Earlier in the meeting, Welmers announced the board’s plan to train teaching assistants and part-time faculty members to drive school buses for the 2016-17 school year.

“We want to offer part-time child nutrition employees, part-time custodians and teaching assistants an opportunity to apply for the additional position of a bus driver,” he said. “Teaching assistants would be required to be licensed to drive a bus or be eligible to become licensed to become a driver.”

The new plan was motivated by a shortage in bus drivers.

“We put our heads together to come up with a plan that would help. The goal is to safely and efficiently get our kids home from school,” Welmers said.

The bus driver shortage has created an inconsistency with drivers and their routes.

“They’re driving routes they’ve never driven before. Driving a big yellow bus around Wilmington can be a bit of a challenge,” Welmers said.

The teacher assistants and other faculty members who become bus drivers will spend six hours per day at school and two hours driving a bus.

“They would either run the morning route or the afternoon route,” Welmers said. “All teacher assistant positions would be reclassified from salaried to hourly. Next year, they’d be moved to an hourly basis.”

The new payment system will allow bus drivers to receive extra compensation if they work overtime.

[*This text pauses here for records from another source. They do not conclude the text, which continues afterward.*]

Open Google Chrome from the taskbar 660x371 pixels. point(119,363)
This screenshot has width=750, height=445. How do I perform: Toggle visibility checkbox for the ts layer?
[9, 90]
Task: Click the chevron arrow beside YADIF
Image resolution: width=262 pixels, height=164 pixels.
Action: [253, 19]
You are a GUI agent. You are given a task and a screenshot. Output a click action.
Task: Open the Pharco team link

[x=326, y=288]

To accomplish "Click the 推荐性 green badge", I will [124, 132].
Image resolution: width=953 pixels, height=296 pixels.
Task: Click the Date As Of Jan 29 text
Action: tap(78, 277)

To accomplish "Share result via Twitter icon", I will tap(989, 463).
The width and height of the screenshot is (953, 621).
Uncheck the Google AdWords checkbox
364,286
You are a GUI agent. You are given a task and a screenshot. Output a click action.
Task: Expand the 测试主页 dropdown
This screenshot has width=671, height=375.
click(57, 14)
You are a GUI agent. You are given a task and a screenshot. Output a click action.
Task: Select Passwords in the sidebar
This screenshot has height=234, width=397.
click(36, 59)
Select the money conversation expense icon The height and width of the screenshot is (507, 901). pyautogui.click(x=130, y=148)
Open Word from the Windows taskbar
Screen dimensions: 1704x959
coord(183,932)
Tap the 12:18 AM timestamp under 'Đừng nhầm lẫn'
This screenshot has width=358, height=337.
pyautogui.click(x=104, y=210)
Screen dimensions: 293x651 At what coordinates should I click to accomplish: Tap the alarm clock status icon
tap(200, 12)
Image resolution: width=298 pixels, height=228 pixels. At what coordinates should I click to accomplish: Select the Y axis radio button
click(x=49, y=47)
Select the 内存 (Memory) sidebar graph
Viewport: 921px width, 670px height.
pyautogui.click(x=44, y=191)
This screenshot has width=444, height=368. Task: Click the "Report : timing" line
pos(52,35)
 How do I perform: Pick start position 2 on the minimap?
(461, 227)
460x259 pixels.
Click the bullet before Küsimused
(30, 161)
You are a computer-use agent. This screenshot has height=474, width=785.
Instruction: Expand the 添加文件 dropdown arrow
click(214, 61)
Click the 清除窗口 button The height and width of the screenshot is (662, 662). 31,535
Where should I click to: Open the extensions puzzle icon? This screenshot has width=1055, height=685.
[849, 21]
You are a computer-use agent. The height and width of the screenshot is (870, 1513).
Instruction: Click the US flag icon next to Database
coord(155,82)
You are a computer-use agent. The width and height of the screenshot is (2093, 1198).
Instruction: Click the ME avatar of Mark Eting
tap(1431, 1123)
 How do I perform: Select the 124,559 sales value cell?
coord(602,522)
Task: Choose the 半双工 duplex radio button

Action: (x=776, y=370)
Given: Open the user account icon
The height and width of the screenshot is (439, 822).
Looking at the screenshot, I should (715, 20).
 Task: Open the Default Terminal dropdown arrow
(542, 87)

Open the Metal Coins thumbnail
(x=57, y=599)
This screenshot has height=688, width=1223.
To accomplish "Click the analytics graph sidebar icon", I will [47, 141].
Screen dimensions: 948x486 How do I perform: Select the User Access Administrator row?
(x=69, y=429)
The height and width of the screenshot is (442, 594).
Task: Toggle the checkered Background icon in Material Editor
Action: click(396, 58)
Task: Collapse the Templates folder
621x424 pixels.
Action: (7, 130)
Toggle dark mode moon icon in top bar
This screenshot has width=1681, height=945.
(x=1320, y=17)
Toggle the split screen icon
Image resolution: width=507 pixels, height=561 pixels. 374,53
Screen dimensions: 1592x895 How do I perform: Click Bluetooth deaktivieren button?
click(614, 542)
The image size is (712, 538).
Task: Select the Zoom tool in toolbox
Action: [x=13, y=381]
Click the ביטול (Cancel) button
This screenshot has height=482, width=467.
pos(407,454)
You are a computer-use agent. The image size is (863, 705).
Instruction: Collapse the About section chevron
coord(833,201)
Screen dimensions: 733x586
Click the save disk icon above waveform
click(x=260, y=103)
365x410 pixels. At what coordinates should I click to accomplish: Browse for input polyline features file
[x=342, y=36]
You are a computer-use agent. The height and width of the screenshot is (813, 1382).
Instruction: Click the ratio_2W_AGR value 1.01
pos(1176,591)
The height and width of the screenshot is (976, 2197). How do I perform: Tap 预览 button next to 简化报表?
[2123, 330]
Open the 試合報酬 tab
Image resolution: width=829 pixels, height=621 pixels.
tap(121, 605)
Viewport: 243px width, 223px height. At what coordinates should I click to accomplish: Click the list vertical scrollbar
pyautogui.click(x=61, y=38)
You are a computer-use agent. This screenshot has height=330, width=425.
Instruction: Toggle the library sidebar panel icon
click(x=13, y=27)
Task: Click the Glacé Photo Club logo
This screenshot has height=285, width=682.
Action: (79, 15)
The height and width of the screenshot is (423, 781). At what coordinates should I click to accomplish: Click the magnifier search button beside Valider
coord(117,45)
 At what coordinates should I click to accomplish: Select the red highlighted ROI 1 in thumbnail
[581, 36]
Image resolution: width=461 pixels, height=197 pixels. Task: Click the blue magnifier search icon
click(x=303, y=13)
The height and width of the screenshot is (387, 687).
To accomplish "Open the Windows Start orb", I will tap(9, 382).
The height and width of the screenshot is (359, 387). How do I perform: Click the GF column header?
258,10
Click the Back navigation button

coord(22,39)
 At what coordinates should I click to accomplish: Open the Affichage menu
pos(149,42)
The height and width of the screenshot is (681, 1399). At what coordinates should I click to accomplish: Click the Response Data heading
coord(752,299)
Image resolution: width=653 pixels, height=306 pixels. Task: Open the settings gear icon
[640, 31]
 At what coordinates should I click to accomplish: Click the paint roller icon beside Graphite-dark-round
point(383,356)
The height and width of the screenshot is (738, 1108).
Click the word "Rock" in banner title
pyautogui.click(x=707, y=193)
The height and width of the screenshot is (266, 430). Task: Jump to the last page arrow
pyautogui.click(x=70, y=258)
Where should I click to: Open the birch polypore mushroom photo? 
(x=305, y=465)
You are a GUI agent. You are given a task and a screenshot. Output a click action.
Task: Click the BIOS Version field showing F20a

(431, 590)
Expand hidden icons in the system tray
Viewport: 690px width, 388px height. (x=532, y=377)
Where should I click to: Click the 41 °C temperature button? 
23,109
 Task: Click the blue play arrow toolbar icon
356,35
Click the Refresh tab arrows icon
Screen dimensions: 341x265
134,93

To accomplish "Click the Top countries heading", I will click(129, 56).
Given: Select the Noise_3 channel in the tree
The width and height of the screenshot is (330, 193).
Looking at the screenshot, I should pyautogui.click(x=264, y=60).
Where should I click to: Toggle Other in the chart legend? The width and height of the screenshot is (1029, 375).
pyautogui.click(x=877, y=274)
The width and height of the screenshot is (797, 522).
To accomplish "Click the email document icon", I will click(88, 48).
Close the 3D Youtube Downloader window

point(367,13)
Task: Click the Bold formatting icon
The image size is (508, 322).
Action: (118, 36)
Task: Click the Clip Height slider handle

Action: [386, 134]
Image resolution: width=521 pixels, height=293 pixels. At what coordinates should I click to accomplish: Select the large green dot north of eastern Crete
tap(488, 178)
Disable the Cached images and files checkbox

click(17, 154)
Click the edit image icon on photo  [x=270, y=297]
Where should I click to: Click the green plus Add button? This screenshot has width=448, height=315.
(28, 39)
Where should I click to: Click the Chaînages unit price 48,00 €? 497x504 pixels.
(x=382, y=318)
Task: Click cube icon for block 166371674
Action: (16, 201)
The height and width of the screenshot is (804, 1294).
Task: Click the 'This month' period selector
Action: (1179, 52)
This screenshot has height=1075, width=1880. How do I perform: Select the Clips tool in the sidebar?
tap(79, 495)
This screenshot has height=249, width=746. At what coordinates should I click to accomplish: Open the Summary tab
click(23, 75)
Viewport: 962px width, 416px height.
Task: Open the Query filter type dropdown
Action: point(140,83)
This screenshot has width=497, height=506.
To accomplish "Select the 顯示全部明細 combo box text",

Welmers added that having faculty members who work in the classroom drive the school buses will increase safety because they are likely to be familiar with the students and their parents. If a bus driver witnesses inappropriate bus behavior, he or she will be able to easily communicate with the child’s parents.

“Familiarity comes from being in the school with the kid,” Welmers said.

Welmers said that bus driver shortage is a nation-wide problem, and other local counties, including Carteret County, have hired teachers to drive buses.

Welmers said next year the buses will be parked near the schools instead of in separate lots, like they are now. That way, teaching assistants and other school faculty members who drive buses can go straight from school to the bus without having to get in their cars.

Board member Janice Cavenaugh expressed her concern with keeping the buses parked at the schools overnight with no security guards.

Welmers said the board will figure out a way to increase security measures, if needed.

“We’ll just have to wait and see,” he said.